Data for processing
════

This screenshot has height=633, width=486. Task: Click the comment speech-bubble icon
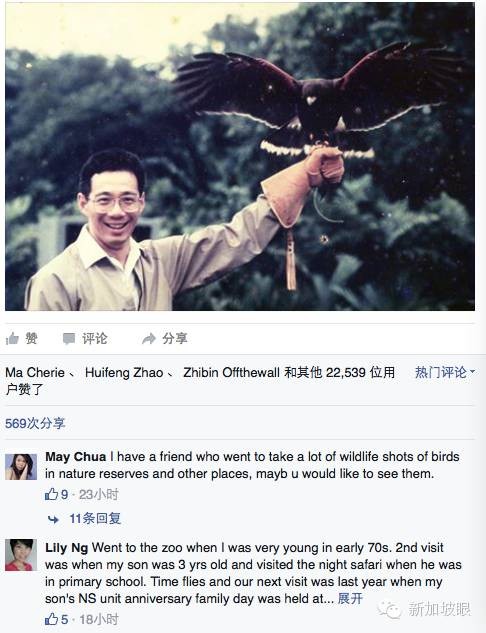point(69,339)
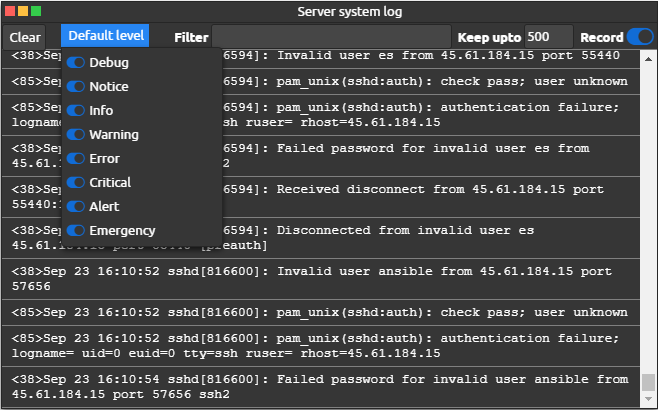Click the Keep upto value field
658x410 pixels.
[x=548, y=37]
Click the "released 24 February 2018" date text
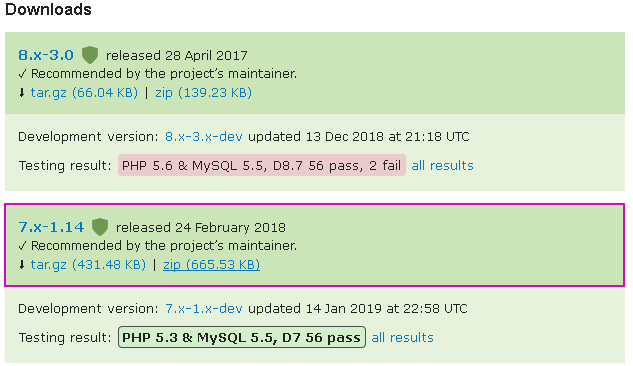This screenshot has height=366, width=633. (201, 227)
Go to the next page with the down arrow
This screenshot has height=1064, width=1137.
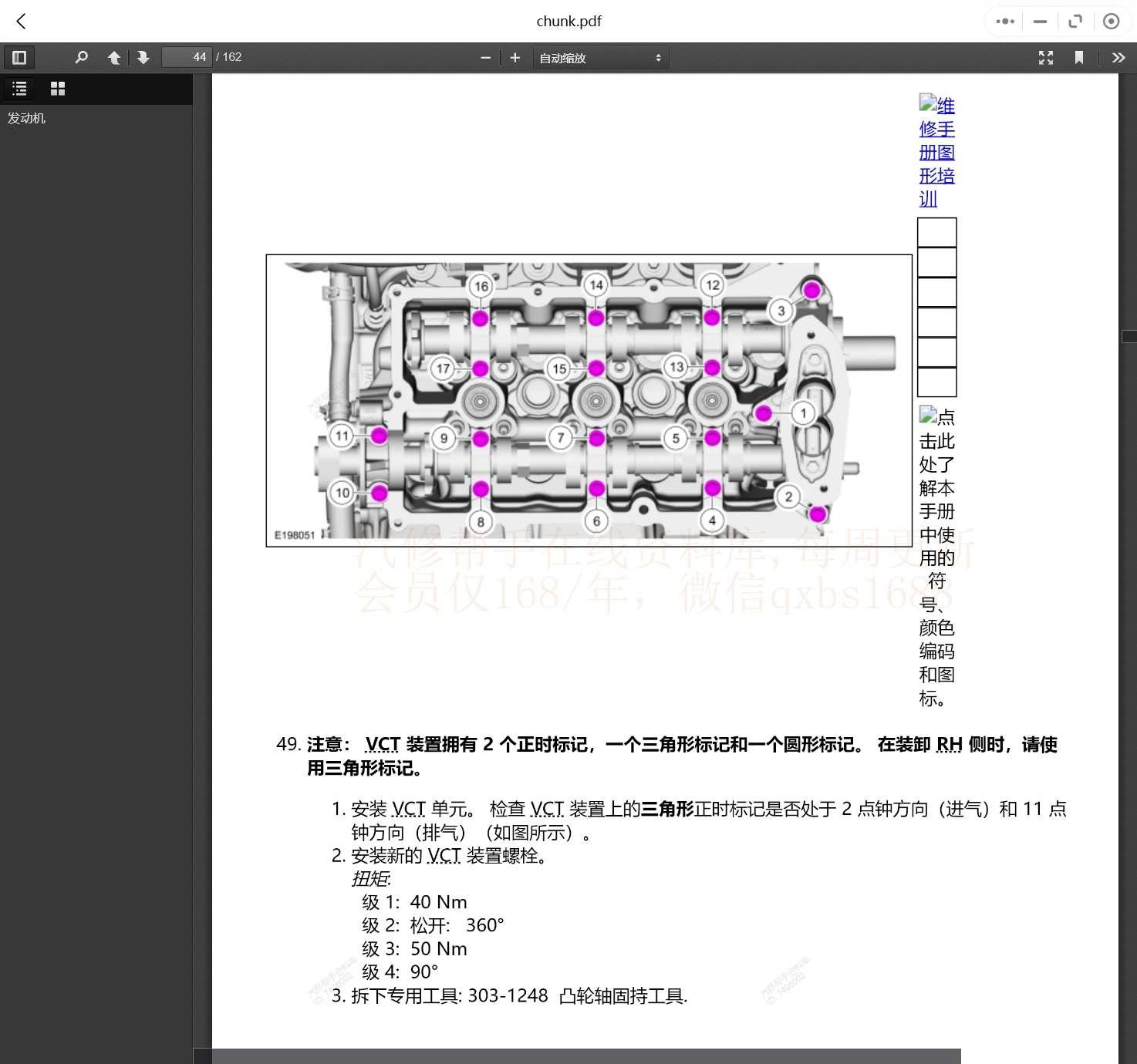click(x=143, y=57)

════

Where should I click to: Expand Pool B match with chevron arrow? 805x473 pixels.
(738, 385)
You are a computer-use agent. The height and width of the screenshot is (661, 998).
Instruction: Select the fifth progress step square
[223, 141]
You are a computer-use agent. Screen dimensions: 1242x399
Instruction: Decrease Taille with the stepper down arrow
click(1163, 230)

════

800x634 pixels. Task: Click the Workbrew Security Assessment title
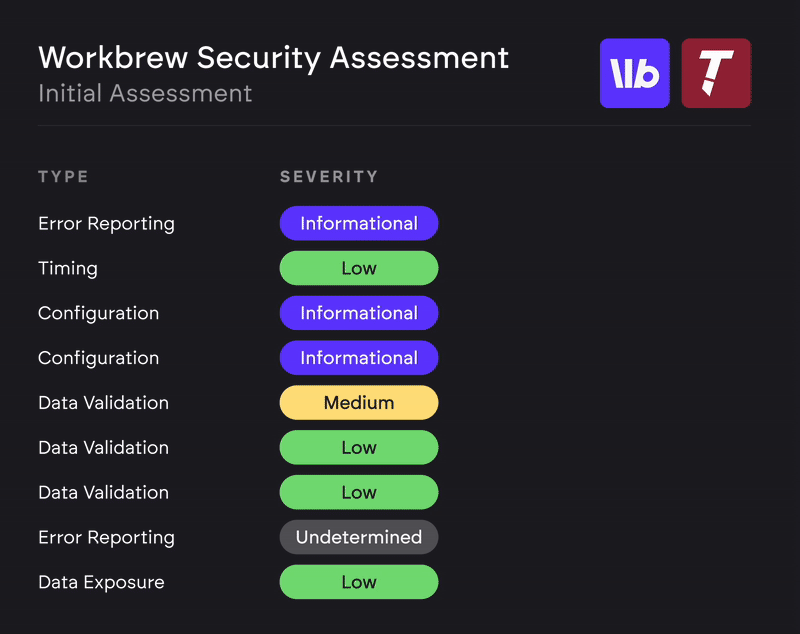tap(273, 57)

════

Filter the lines above so that only those with the string "agent" remain, then copy them.

Written answer
You are a computer-use agent. The height and width of the screenshot is (661, 998).
You are a computer-use agent. Screen dimensions: 1242x399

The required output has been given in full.